Je n’avais jamais cru que j’aurais autant mal aux jambes un jour.
Il faut dire que j’ai un peu provoqué cette douleur en m’embarquant dans le Défi de la 117 lancé par Ian Clermont et Mario Tremblay cet hiver, lorsqu’ils m’ont proposé d’en courir une partie avec eux. Quarante-cinq kilomètres plus loin, je peux dire que ça en valait grandement la peine puisqu’on se bat contre nous-mêmes, surtout lors des derniers kilomètres. Chaque pas devient mental et tout est une question de volonté. Chaque coureur a le loisir de dire que la douleur est trop grande. Tout un chacun aurait raison de cesser, mais la sensation de réussite est tellement forte…

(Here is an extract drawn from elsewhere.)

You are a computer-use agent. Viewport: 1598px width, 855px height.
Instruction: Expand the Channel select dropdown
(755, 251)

L’arrivée en ville du Défi fut incroyable et juste pour cette section du parcours, ça en valait grandement la peine. Le peloton a retrouvé ses jambes à ce moment, avec les spectateurs présents qui continuaient à encourager et à effectuer des dons. C’était à en donner la chair de poule.
Bravo au sextuor
Je voudrais également féliciter le sextuor qui a parcouru les 105 kilomètres. Ceux-là ont eu à se battre et à se motiver plus que quiconque au cours de la journée exténuante qu’ils ont connu.

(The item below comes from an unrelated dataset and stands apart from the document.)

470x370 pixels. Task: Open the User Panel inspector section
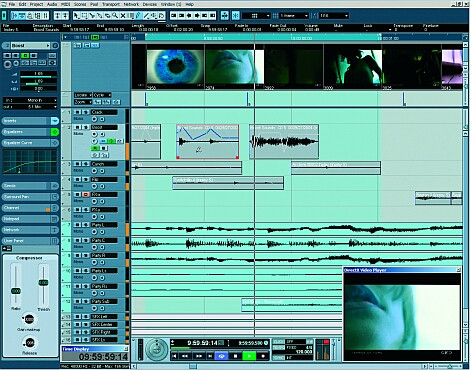click(30, 241)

Ensuite, je crois qu’il serait de mise de remercier Mario Tremblay. Depuis mon arrivée à Rouyn-Noranda, il n’a cessé de marteler qu’il m’embarquerait dans la course. Je crois que c’est chose faite et pour ceux qui cherchent une activité de remise en forme ou tout simplement pour continuer à bouger, il s’agit d’un choix logique.
Comme le disait Clermont après la course de vendredi, on ne peut pas tricher à la course et ce qui est encore plus plaisant est que cela ne demande aucune aptitude spécifique. Il faut seulement vouloir bouger et accepter de payer le prix, comme l’a souvent répété Richard Martel, car il s’agit du sport le plus exigent physiquement que j’ai pratiqué.
Sauf que l’impression de bonheur et de réussite lorsque l’on vient de terminer une longue sortie est tellement gratifiante que ça en vaut certainement la peine et je vous recommande fortement de tenter le coup cet été.
Au plaisir de se croiser, au trot, dans la Capitale du cuivre.